Paradigm (PAR.ASX) is the business I have been researching and considering freeing up some capital to take a position. Essentially PAR have adapted the use of an existing oral drug, that is used for urinary tract conditions, to an injectable drug that treats OA (osteoarthritis), it is made from the timber of the beech tree and the base drug is manufactured by just 1 private company in Germany. Its a gerneric drug, out of patent, but due to the difficulty of manufacture no one has successfully made the gerneric in the 10 years since the patent expired. PAR has a huge potential market with OA as well as a varitey of other related conditions like Ross River Virus that can be treated with the drug. It has plenty of working capital with about $78m in the market with cash burn of about $10m per year.

The real grunt work of research has been done by Fifty One Capital and can be read here,


I have been burnt by bio-techs previously (AHZ), but this seems to be a case where the hype and promise would seem justified and the realisation of tangible profits seems likely within 12 months.

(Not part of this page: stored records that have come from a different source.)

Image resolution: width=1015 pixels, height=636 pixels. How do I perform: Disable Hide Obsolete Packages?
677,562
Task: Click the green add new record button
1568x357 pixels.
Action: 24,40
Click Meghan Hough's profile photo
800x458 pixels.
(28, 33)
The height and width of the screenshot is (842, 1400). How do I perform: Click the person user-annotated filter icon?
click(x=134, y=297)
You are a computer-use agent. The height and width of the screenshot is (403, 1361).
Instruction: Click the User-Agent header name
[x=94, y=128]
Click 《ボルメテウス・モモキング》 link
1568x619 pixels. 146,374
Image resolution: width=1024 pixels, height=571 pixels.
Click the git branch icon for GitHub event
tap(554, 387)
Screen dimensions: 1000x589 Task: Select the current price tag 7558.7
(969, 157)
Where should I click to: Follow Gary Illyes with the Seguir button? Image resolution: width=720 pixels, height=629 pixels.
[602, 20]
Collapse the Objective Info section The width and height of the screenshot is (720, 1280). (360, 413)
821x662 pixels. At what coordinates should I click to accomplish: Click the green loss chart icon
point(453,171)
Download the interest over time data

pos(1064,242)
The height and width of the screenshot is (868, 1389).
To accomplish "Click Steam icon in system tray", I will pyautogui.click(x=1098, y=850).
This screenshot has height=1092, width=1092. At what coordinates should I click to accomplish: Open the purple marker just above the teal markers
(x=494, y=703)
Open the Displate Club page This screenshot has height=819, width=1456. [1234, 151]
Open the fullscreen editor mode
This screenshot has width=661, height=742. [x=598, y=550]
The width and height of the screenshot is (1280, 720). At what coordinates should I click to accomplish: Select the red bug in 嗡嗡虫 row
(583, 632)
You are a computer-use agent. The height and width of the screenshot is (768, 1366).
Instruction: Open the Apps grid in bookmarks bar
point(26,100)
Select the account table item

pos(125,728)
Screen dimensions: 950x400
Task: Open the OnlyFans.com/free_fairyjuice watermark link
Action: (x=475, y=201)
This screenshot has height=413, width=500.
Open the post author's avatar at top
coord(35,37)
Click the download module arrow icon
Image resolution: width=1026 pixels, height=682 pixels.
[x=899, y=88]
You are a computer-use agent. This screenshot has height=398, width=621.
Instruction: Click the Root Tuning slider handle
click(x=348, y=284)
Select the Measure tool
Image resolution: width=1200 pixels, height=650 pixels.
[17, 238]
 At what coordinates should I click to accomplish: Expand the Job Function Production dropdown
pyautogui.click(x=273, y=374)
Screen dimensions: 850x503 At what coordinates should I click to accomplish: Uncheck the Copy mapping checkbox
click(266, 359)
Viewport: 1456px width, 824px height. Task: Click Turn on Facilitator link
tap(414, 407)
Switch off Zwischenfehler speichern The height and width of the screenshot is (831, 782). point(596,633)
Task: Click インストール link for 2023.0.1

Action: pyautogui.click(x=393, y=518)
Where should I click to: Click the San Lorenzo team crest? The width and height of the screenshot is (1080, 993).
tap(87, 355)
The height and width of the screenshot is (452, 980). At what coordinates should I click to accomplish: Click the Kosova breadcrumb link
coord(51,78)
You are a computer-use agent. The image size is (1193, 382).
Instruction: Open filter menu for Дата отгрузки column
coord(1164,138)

The liklihood of a valuable partnership with a large pharma or even a total buyout is farily strong as well.

It does look to be a strongly asymmetric investment opportunity with enormous upside and small likelihood of downside. The main thing that tempers my enthusiasm is that while its asymmetric, the downside is total loss of capital - if this doesnt come off the company has nothing and will go broke in all liklihood.

For this reason I think its sensible to limit the size of any initial postion to $5k and wait to see if they can actually get to market.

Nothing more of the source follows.